Secretaria Municipal da Educação adere ao Programa Escola do Adolescente

Projeto busca combater reprovação, abandono escolar e distorção idade/ano

A Secretaria Municipal da Educação (Smed) iniciou o ano com uma novidade para qualificar ainda mais a aprendizagem nas escolas do Município: a adesão ao Programa Escola do Adolescente. O projeto, desenvolvido pelo Ministério da Educação e lançado em novembro de 2018, é focado para escolas que possuem área 2 (6º a 9º ano). Um de seus maiores desafios é combater os casos de reprovação e abandono e a distorção idade/ano, que ocorre quando a idade do estudante não equivale ao ano escolar. Em 2019, participarão as escolas Paulo Freire e Professora Ilda Barazzetti.

A iniciativa tem o objetivo de melhorar os indicadores de aprendizagem, sendo um deles o Índice de Desenvolvimento da Educação Básica (Ideb). Na etapa dos anos finais (6º a 9º ano) da rede municipal, cerca de 24,5% dos estudantes estão em situação de distorção idade/ano. A proposta principal é transformar a escola em um ambiente em que os adolescentes possam ser ouvidos, tornando-se um local mais atrativo.

Criado por meio de um sistema de educação à distância (EAD), o projeto funciona em três etapas: Diagnóstico, Plano de Ação e Monitoramento & Avaliação. Na primeira, os gestores e professores realizarão o levantamento de informações dos problemas e pontos de melhorias de cada escola. Na plataforma, estarão disponíveis ferramentas que ajudam a instituição de ensino a entender a realidade de seus alunos. Os recursos também criarão um mapa aprofundado com todos os desafios que a escola deverá focar.

A segunda etapa é a criação de um planejamento de ações para a superação dos desafios identificados na primeira parte. O programa oferecerá ferramentas de gestão, cursos de formação e materiais de apoio para que a escola alcance seus objetivos. Os cursos oferecidos são de gestão pedagógica, focados na elaboração do diagnóstico, planejamento, monitoramento e em como utilizar as ferramentas; temática da adolescência, direcionado para compreensão total do universo adolescente; e um sobre correspondentes curriculares, focado nas didáticas específicas dos componentes e habilidades da Base Nacional Comum Curricular (BNCC). Na última etapa, os gestores e professores farão o acompanhamento da evolução do plano de ações, concluindo cada desafio identificado no início do processo.

A expectativa

De acordo Douglas Teixeira, vice-diretor da Escola Paulo Freire, do Loteamento Mariani, no bairro Cidade Nova, todo programa que tenha objetivo de auxiliar a escola no processo de aprendizagem é muito importante, principalmente este que tratará a questão dos alunos em turmas de aceleração. “Temos a compreensão de que o público jovem selecionado para essas turmas têm características específicas. São estudantes que possuem uma defasagem idade/ano escolar significativa, que muitas vezes compromete o seu aprendizado”, explica.
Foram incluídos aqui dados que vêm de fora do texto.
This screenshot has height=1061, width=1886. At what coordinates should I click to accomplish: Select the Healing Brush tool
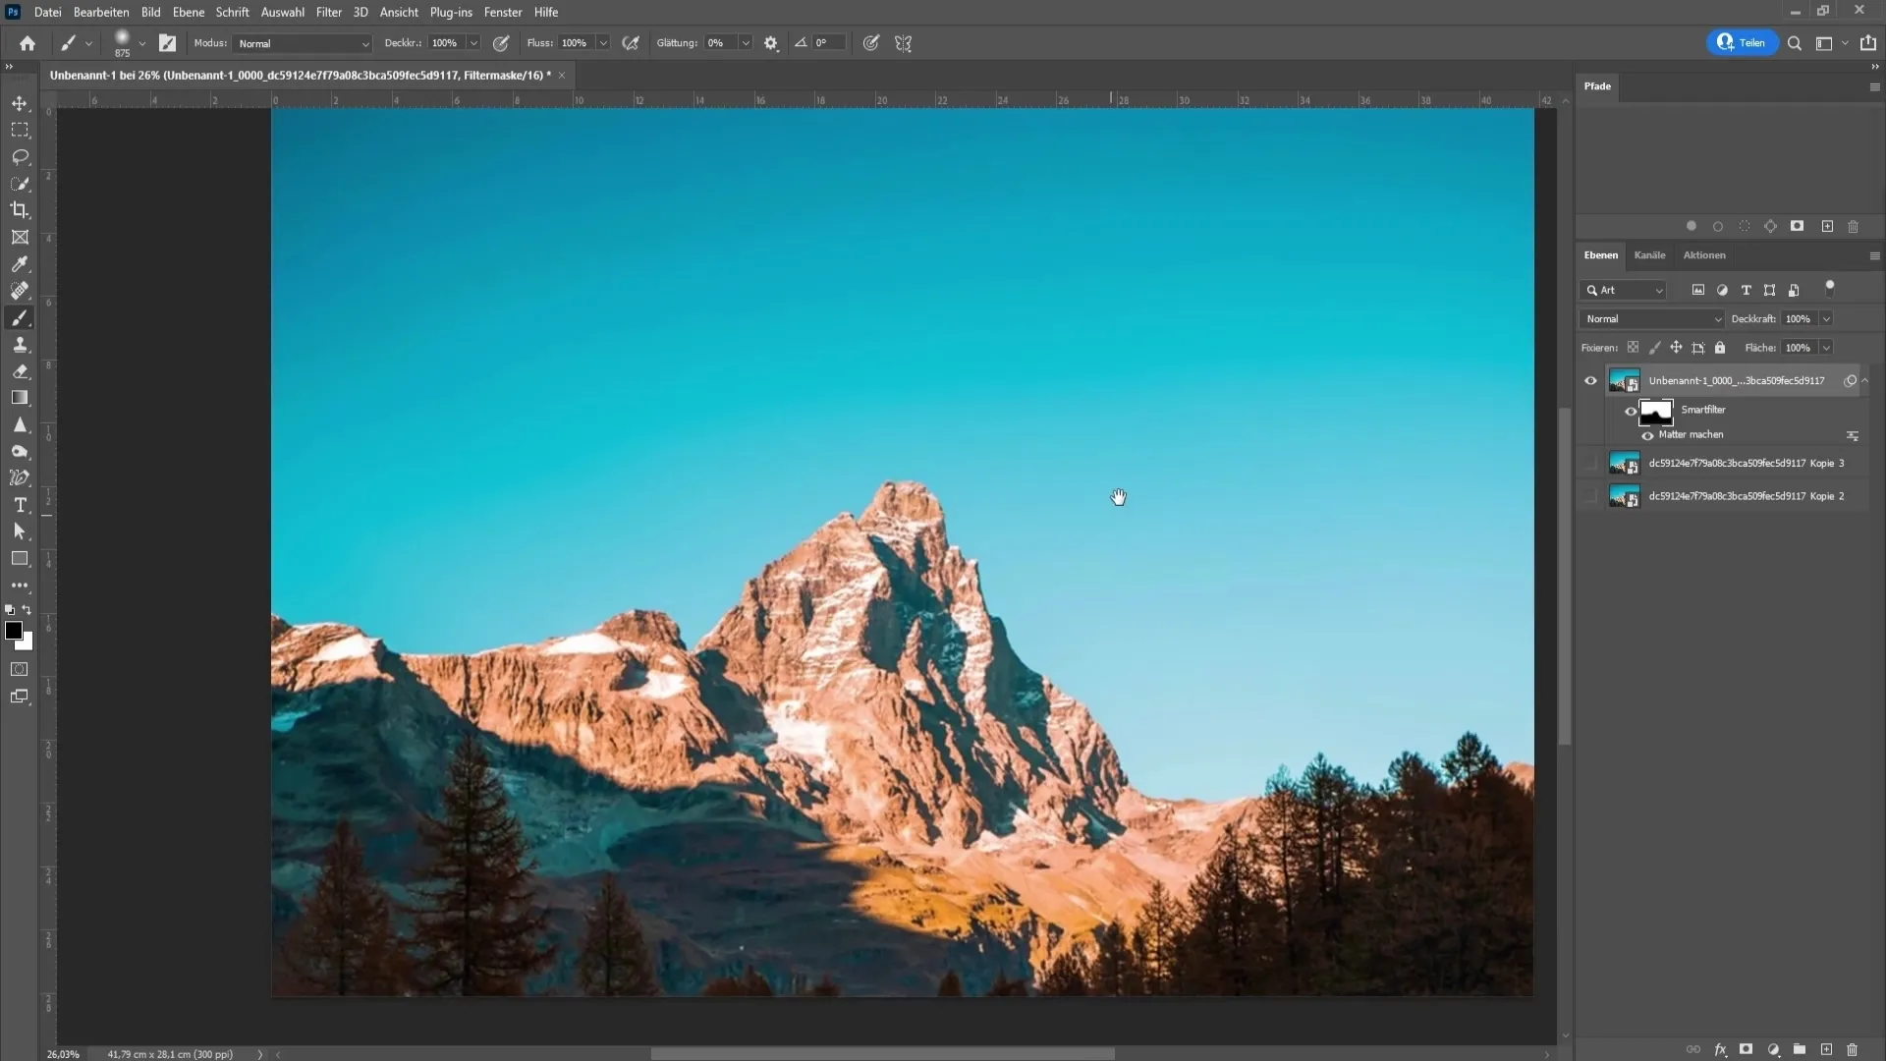point(20,290)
A turma de aceleração da instituição contou, em 2018, com 18 alunos. Conforme Teixeira, o objetivo principal é ajudar a recuperar a defasagem e também fazer com que o estudante recupere o gosto pelo estudo. “Nossa previsão é que o projeto Escola do Adolescente possa alavancar o processo de ensino e também trazer uma base com novas formas de trabalhar os conteúdos didáticos, o que seria de extrema importância não só para os estudantes como também para os professores”, afirma.